◆ **Okuma parçası**
--------
YORUM | PROF. MEHMET EFE ÇAMAN
Kör topal da olsa düzenli devlet geleneği olan bir devletti. Demokrasisi arada aksasa da sürekli bir ileriye gidiş, evrensel demokrasiye yaklaşma hedefi vardı. Darbelerle ve muhtıralarla akamete uğramış da olsa, İslam ülkeleri arasında tek laik ve demokratik sistemdi. Resmi ideolojisi, yarattığı kimlik, devletçe dayatılan kurgu tarih tezleri falan bir yana, genellikle öngörülebilir bir ülkeydi. Etnik, mezhepsel, sınıfsal, bölgesel vs. farklılıklarına karşın ortak paydada genel bir “biz duygusu” yaratabilmişti. Mükemmel olmasa da işleyen bir hukuk sistemi mevcuttu. Dahası bu hukuk sistemini Avrupa hukukuna bağlamayı başarmıştı. Avrupa İnsan hakları Mahkemesi’nde en çok yaptırıma uğratılan iki-üç üyeden biri de olsa, demir attığı liman Avrupa’ydı. Her şeye karşın 2005’te tam üyelik müzakerelerine başlanılan bir Avrupa Birliği adayıydı. Türkiye buydu.
--------
(Öğe bulma kayıtları)

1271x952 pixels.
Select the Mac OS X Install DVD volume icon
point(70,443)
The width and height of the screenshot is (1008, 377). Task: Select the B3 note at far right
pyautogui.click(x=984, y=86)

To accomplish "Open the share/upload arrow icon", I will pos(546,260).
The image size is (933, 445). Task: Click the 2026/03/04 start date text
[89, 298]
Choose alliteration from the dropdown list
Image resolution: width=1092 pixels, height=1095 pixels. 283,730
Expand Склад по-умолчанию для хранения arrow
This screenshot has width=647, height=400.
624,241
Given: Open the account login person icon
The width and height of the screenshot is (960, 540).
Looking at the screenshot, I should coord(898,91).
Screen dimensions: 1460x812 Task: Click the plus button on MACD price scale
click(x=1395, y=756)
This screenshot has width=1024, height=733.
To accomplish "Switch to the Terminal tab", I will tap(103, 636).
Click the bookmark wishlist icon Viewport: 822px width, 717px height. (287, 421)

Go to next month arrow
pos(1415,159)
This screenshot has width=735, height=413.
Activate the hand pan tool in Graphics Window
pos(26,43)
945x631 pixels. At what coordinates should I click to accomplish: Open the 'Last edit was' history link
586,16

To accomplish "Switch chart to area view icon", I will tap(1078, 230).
--------
◆ **Yapılacaklar**
1. Türkiye'yi anlatan metinden "YORUM | PROF." ile başlayıp "adayıydı. Türkiye buydu." ile biten kısmı aynen alıntılayın.
2. Listede "945x631 pixels. At" ifadesini içeren satırdan başlayıp listenin sonunda biten satırları yeniden yazın. Bu satırlarda "area" ifadesini "line" olarak yeniden adlandırın, geri kalan her şeyi aynen bırakın.
Metin ile liste birbirinden bağımsızdır.

◆ **Yazılı cevaplar**
1.
YORUM | PROF. MEHMET EFE ÇAMAN
Kör topal da olsa düzenli devlet geleneği olan bir devletti. Demokrasisi arada aksasa da sürekli bir ileriye gidiş, evrensel demokrasiye yaklaşma hedefi vardı. Darbelerle ve muhtıralarla akamete uğramış da olsa, İslam ülkeleri arasında tek laik ve demokratik sistemdi. Resmi ideolojisi, yarattığı kimlik, devletçe dayatılan kurgu tarih tezleri falan bir yana, genellikle öngörülebilir bir ülkeydi. Etnik, mezhepsel, sınıfsal, bölgesel vs. farklılıklarına karşın ortak paydada genel bir “biz duygusu” yaratabilmişti. Mükemmel olmasa da işleyen bir hukuk sistemi mevcuttu. Dahası bu hukuk sistemini Avrupa hukukuna bağlamayı başarmıştı. Avrupa İnsan hakları Mahkemesi’nde en çok yaptırıma uğratılan iki-üç üyeden biri de olsa, demir attığı liman Avrupa’ydı. Her şeye karşın 2005’te tam üyelik müzakerelerine başlanılan bir Avrupa Birliği adayıydı. Türkiye buydu.

2.
945x631 pixels. At what coordinates should I click to accomplish: Open the 'Last edit was' history link
586,16

To accomplish "Switch chart to line view icon", I will tap(1078, 230).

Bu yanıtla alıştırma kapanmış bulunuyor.